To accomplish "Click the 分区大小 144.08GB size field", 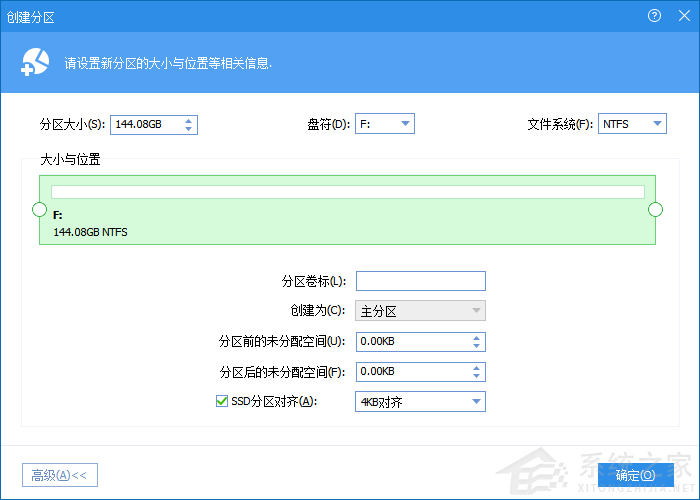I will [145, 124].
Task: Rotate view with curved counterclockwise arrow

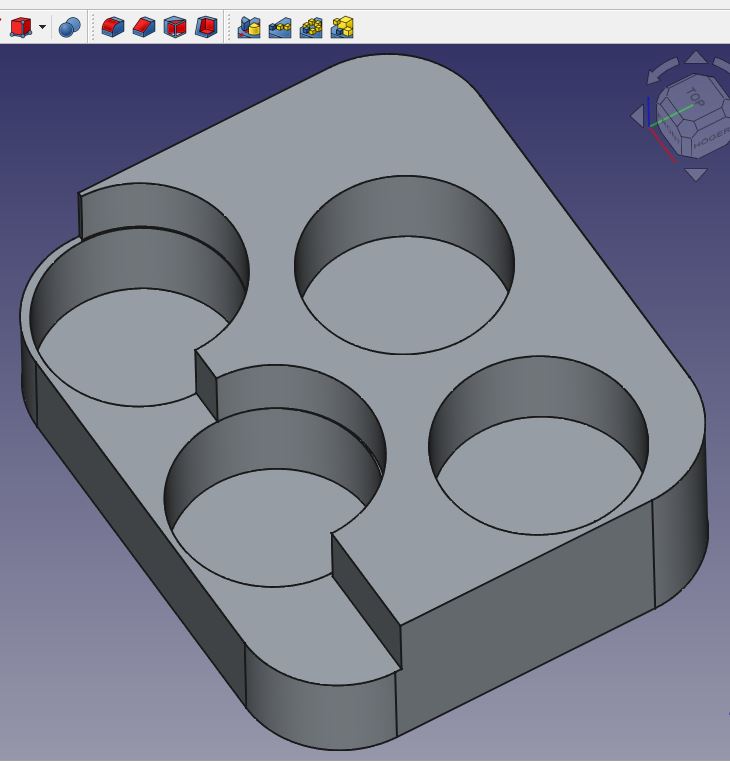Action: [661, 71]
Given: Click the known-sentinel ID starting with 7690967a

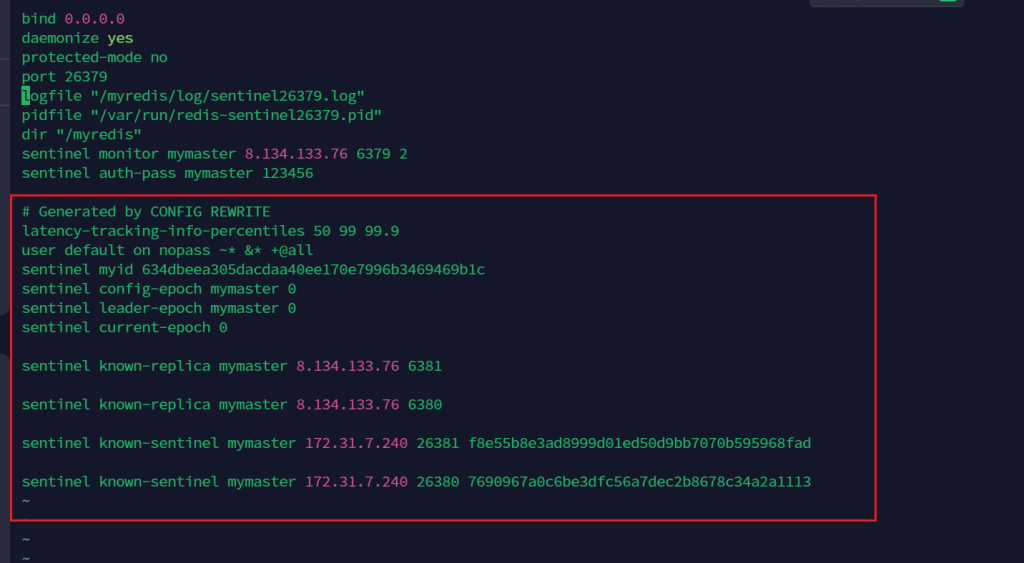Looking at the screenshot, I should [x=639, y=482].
-------
* _THE PROBLEM_: Reproduce word for word the lines from the line holding "Task: Rotate view" through the last line of the material above, inclusive, and keep pictures out of it.

* _WRITTEN RESPONSE_:
Task: Rotate view with curved counterclockwise arrow

Action: [661, 71]
Given: Click the known-sentinel ID starting with 7690967a

Looking at the screenshot, I should [x=639, y=482].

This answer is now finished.